Transocean Ltd. called its first witness, well control expert Calvin Barnhill, on the 13th day of the trial. Transocean president and CEO Steven Newman was scheduled to testify Tuesday.
U.S. District Judge Carl Barbier already has heard testimony by more than a dozen witnesses called by the Justice Department and attorneys for Gulf Coast businesses and residents who claim the spill cost them money. The plaintiffs' lawyers still expect to call another witness to the stand this week, an employee of cement contractor Halliburton.
Tranoscean's witnesses could take up the rest of the trial's fourth week.
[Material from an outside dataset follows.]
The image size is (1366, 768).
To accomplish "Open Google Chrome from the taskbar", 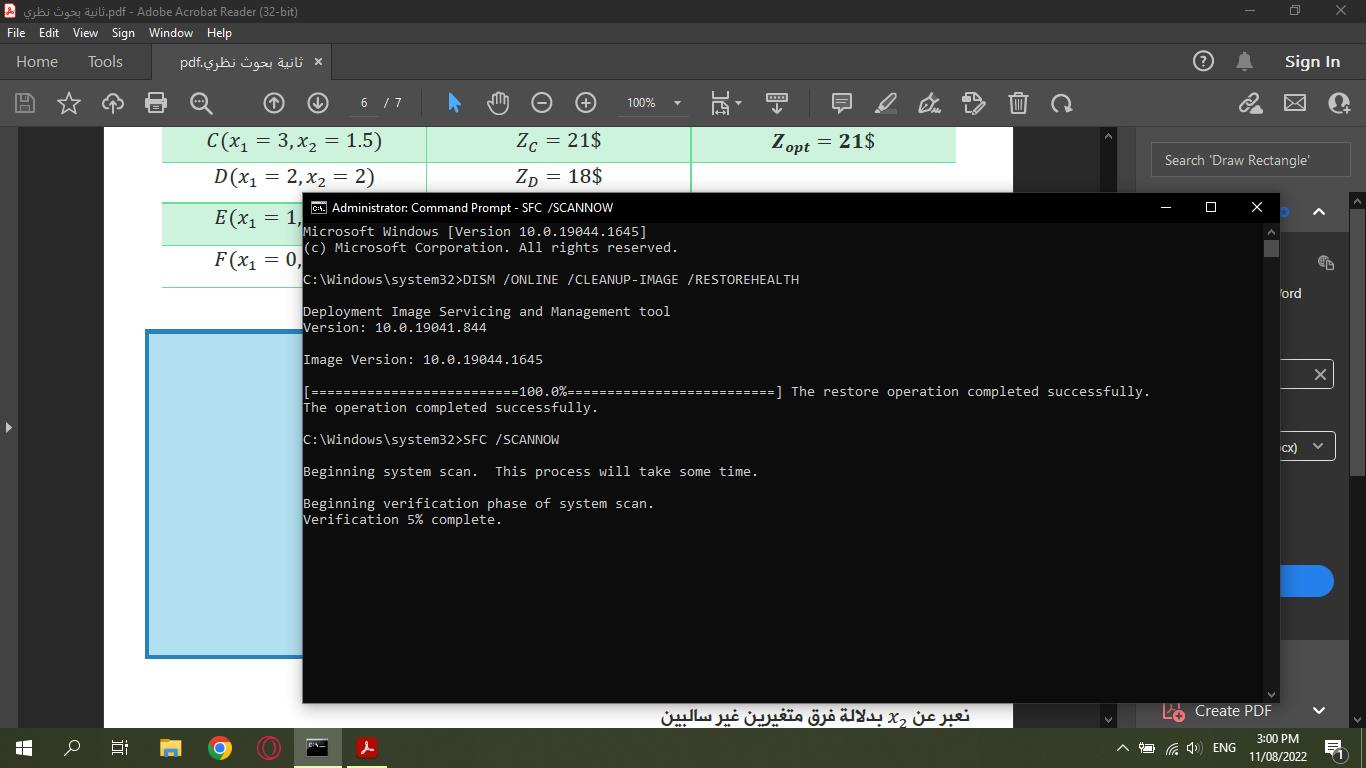I will point(220,747).
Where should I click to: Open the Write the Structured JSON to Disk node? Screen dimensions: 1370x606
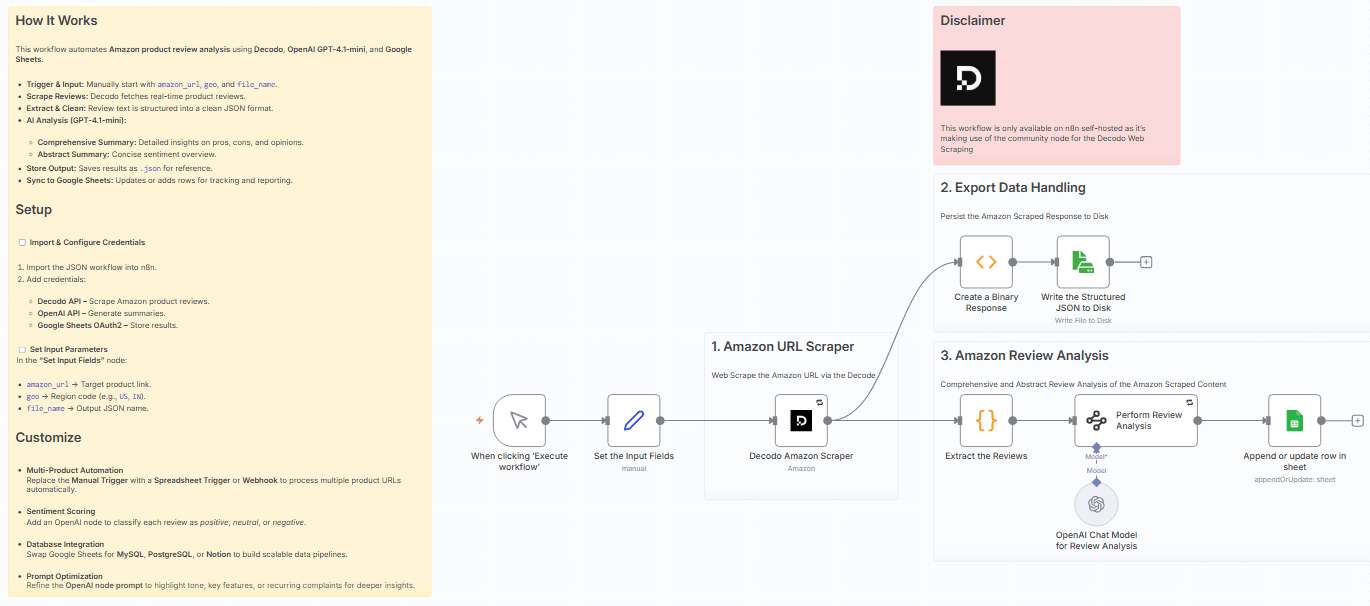[x=1082, y=261]
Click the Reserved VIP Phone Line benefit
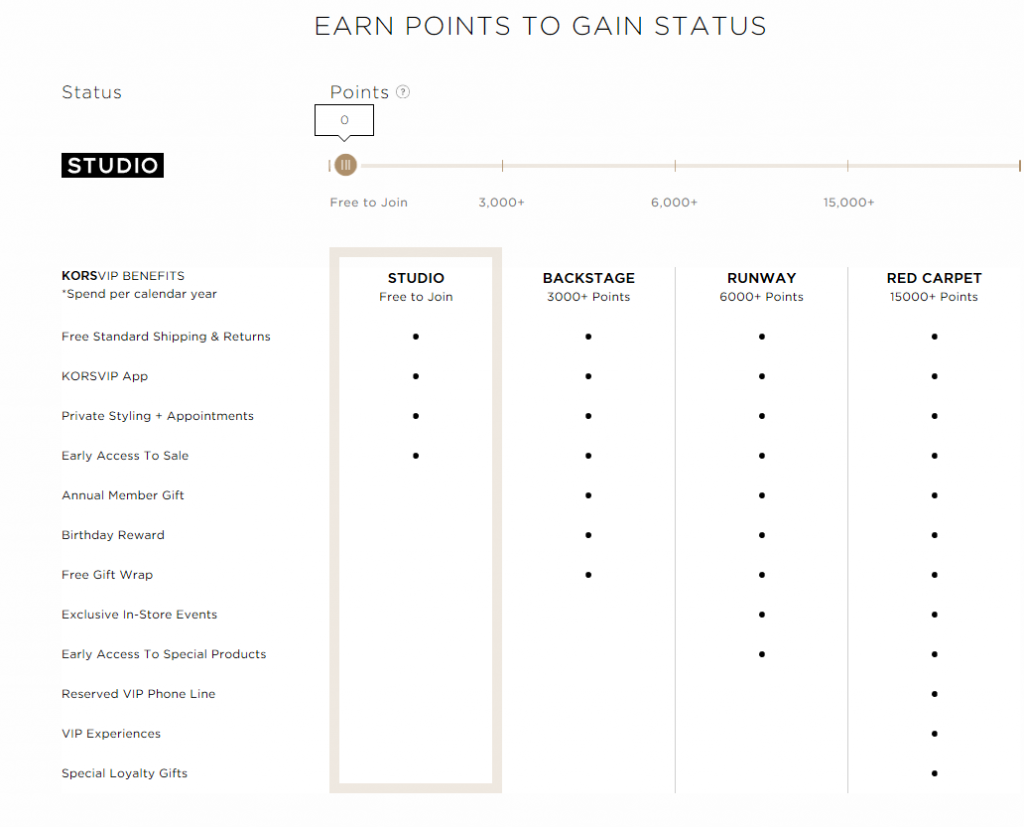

Halliburton and Macondo well owner BP PLC plan to call their own witnesses after Transocean finishes.
The judge is hearing the case without a jury and — barring a settlement — could decide how much more money BP and its contractors owe for their roles in the catastrophe. BP could be on the hook for nearly $18 billion in penalties under the Clean Water Act if the judge finds that it acted with "gross negligence."
The explosion on the Deepwater Horizon rig in the Gulf of Mexico on April 20, 2010, killed 11 workers and led to the nation's worst offshore oil spill.
After a plaintiffs' expert finished testifying Monday, BP attorney Andy Langan asked Barbier to rule that the plaintiffs haven't proved the London-based oil giant acted with gross negligence or willful misconduct. Barbier said he wasn't ready to rule on that request yet.
M-I LLC, BP's drilling fluids contractor on the Macondo well, asked the judge on Monday to dismiss all of the plaintiffs' claims against the company. M-I attorneys argued the plaintiffs haven't presented any evidence that M-I made any decision that led to the blowout. Barbier didn't immediately rule on M-I's request, either.
The plaintiffs' attorneys have accused BP and its contractors of cutting corners and sacrificing safety in a rush to save time and money on a project that was behind schedule and millions of dollars over budget. BP leased the rig from Swiss-based Transocean.
Barnhill, a petroleum engineer, testified Monday that Tranocean's drilling crew was properly trained in accordance with industry standards. He described the Deepwater Horizon as a "state-of-the-art" rig that drilled at depths few others ever had.
Geoff Webster, a marine safety expert whose testimony for the plaintiffs ended Monday, concluded that Transocean failed to adequately train crew members or properly maintain the rig.
Barnhill also testified that BP ultimately was responsible for determining whether the results of a crucial safety test were properly interpreted on the day of the blowout.
Two BP rig supervisors, Robert Kaluza and Donald Vidrine, are charged with manslaughter in the 11 rig workers' deaths and await a separate trial. An indictment last year accuses Kaluza and Vidrine of botching the safety test and disregarding abnormally high pressure readings that should have been glaring signs of trouble just before the explosion.